Fluoride and Your Bones: A Mixed Bag

Friday, February 20, 2009


Most experts recommend drinking fluoridated water to help prevent tooth decay, but questions still remain about fluoride's role in bone health.

Fluoride in Drinking Water

Many communities in the United States add fluoride to their drinking water to prevent tooth decay. Some scientists have raised concerns about fluoridation's relationship with osteoporosis, a disease that gradually weakens the bones and increases the chance of fractures. According to the American Academy of Orthopaedic Surgeons, 28 million Americans, mostly women, suffer from the potentially painful, debilitating disease.

The Paradox of Fluoride and Bone Density

Fluoride has been shown to increase the number of cells that build bone. From the 1950s through the 1980s, sodium fluoride was often suggested as a treatment for osteoporosis. But in the 1980s, Mayo Clinic researchers discovered, during controlled trials involving postmenopausal women, that fluoride increased bone mineral density but also increased the incidence of fractures, especially in the lower extremities.

▶ _Extracted data_:

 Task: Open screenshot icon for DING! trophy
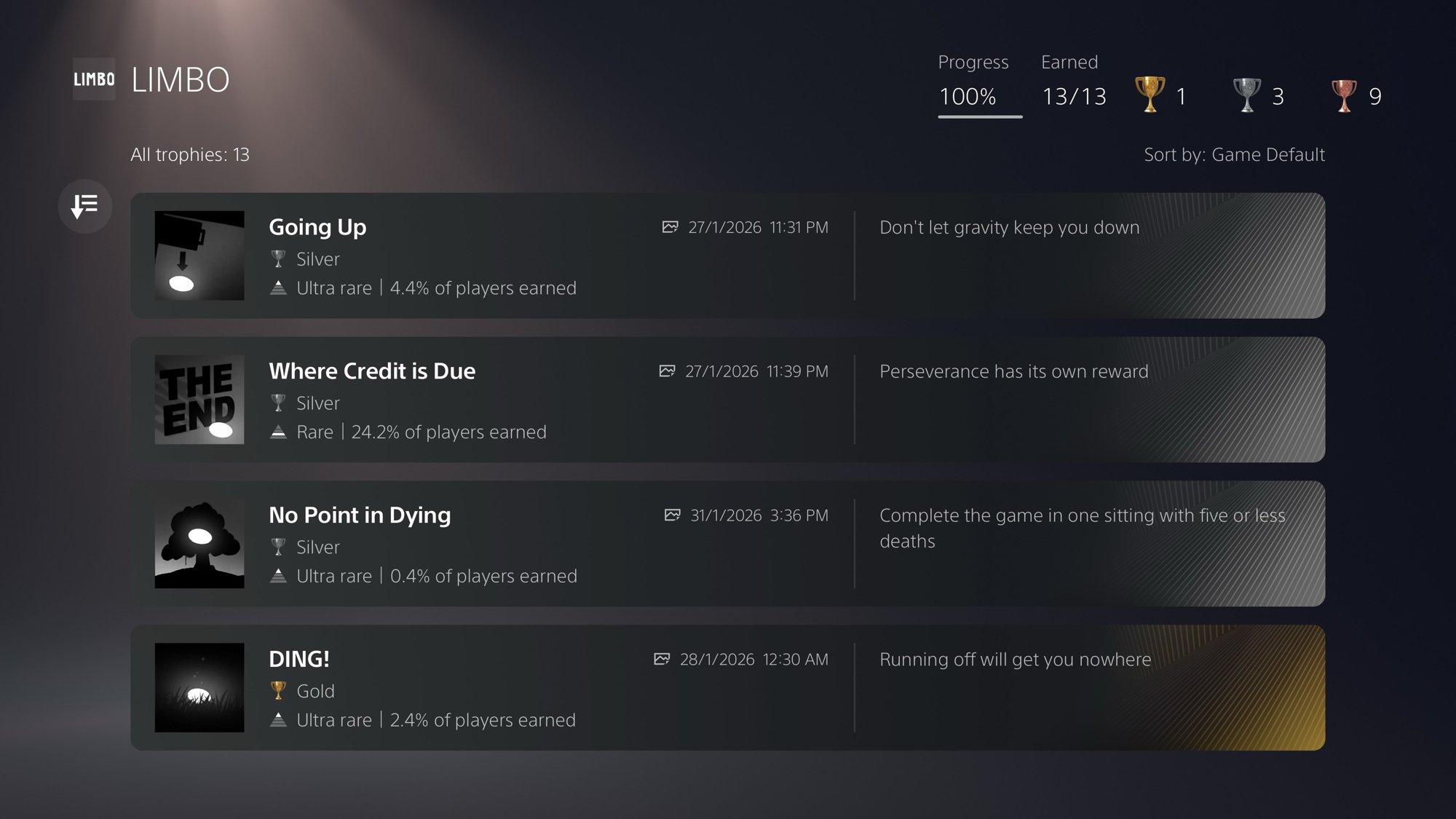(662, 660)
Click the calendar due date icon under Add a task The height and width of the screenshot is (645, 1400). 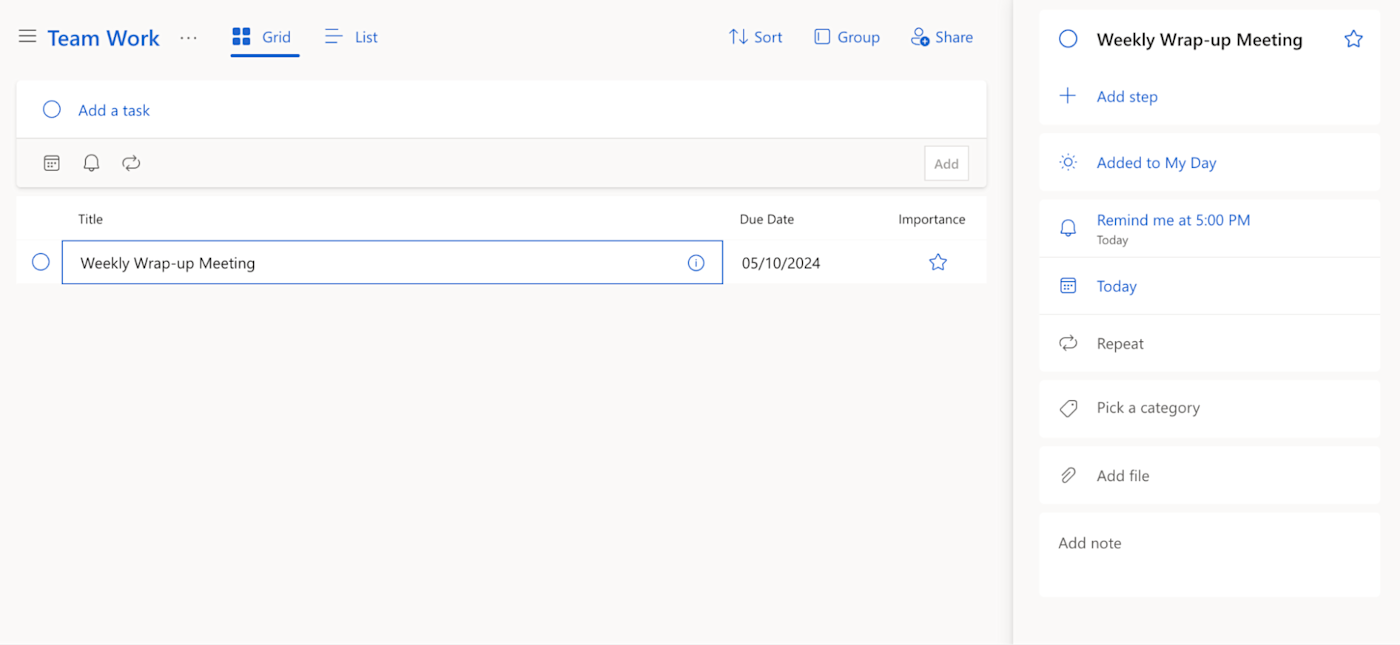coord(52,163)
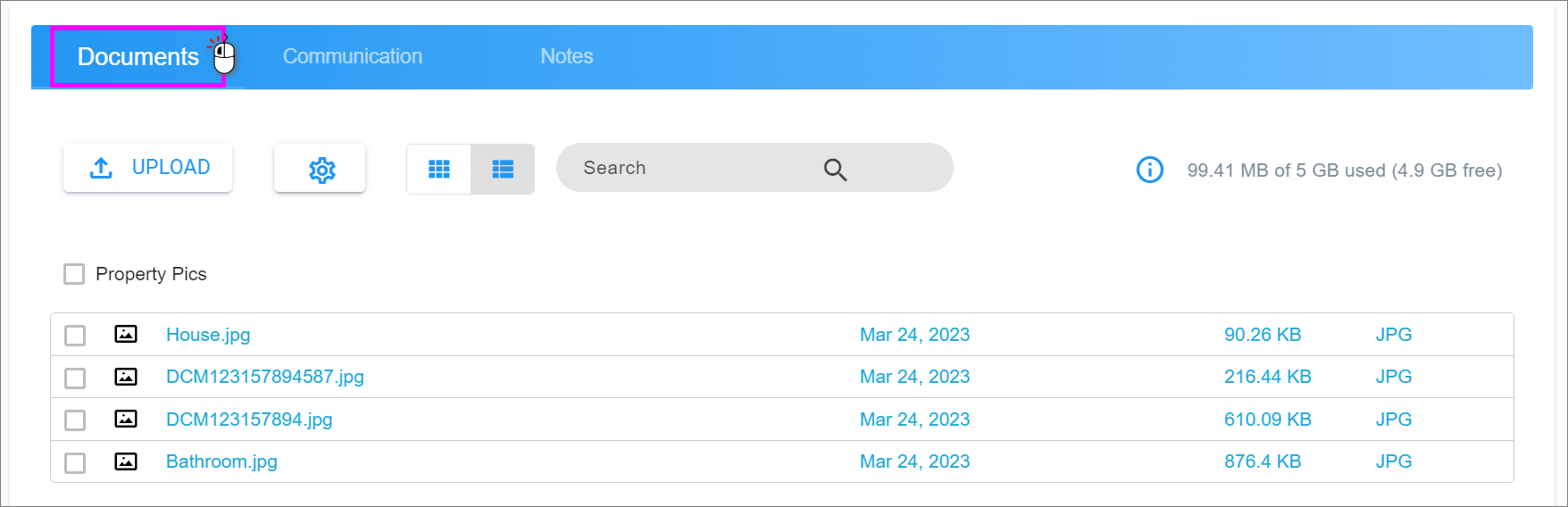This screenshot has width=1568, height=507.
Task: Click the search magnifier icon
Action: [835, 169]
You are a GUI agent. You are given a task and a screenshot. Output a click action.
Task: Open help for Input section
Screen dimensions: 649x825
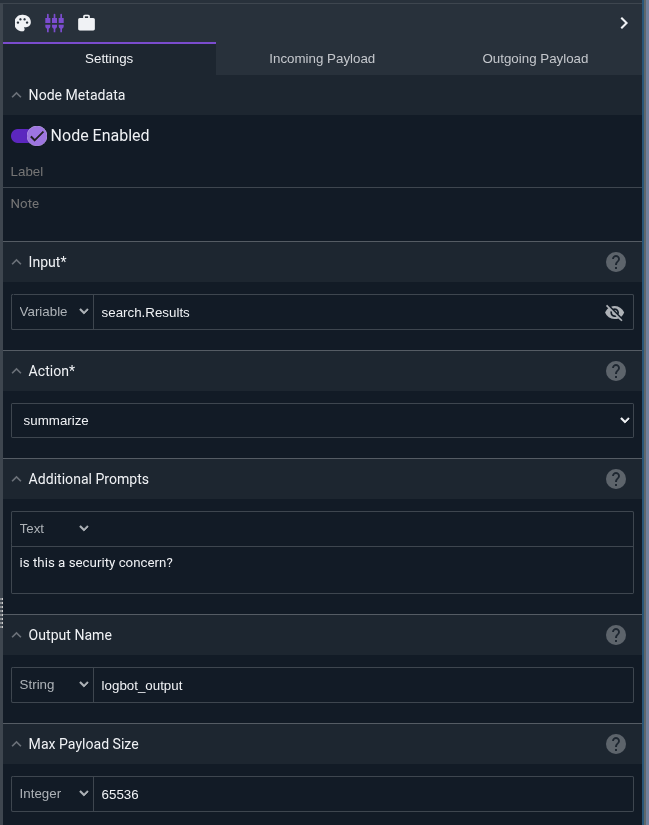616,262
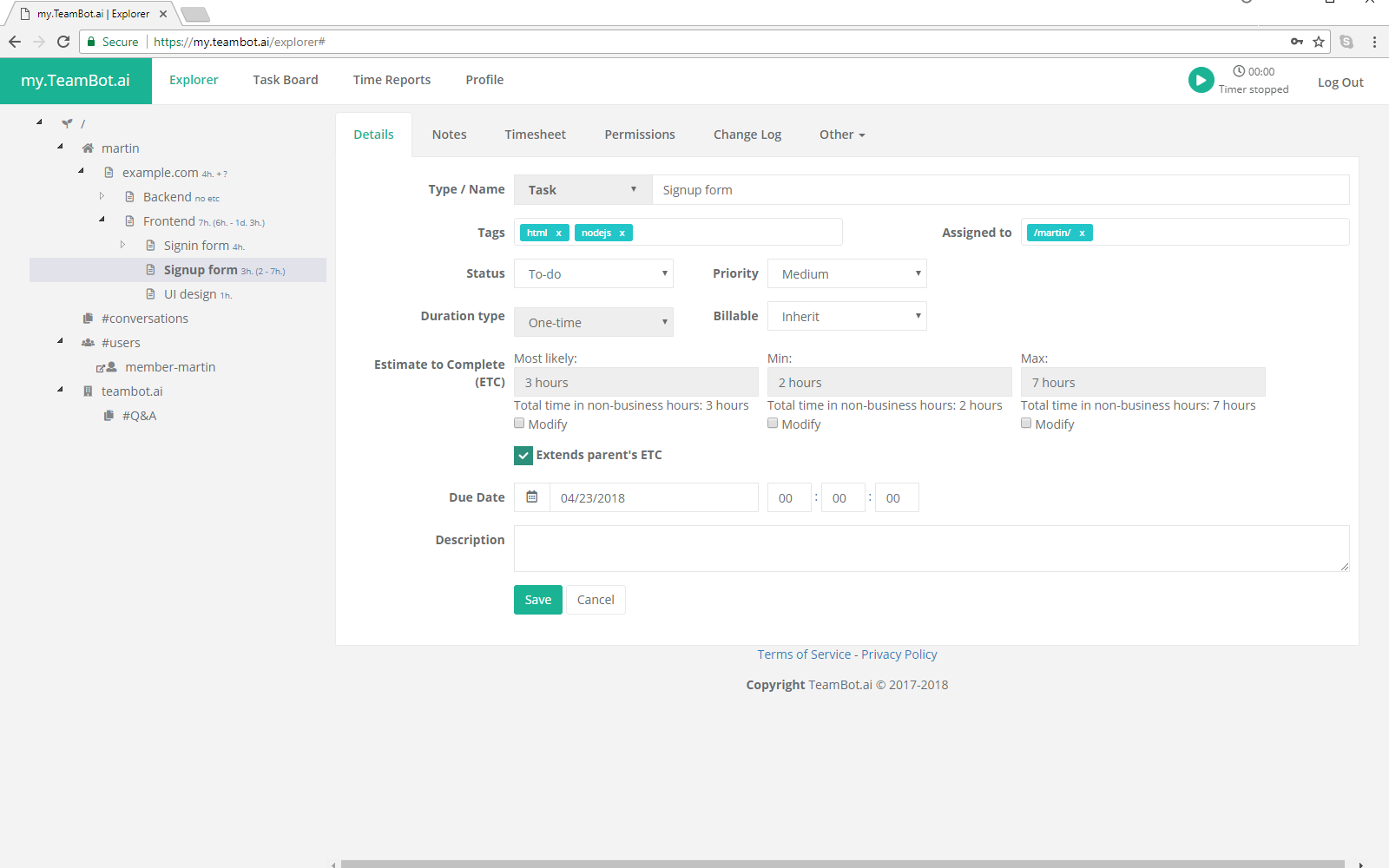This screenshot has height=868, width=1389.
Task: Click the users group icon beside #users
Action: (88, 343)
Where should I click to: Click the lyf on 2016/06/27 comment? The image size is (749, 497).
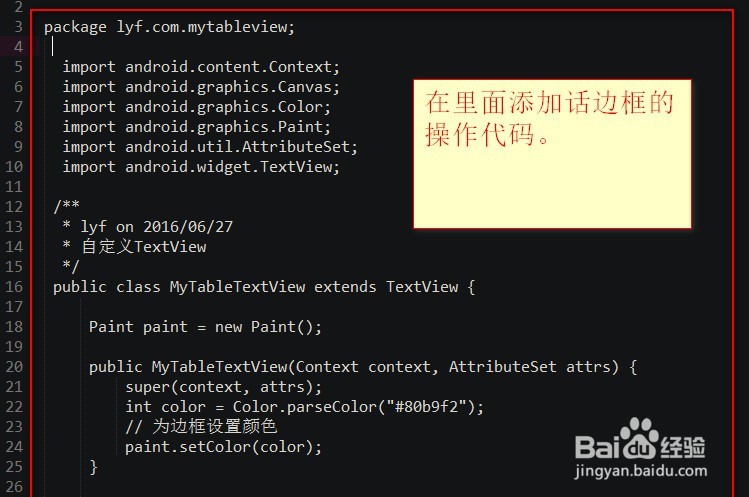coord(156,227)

▶ _Problem to work on_: According to the article on fluoride and bone health, why do many communities in the United States add fluoride to their drinking water? Nothing in the records is needed here.

▶ _Problem solution_: Many communities in the United States add fluoride to their drinking water to prevent tooth decay.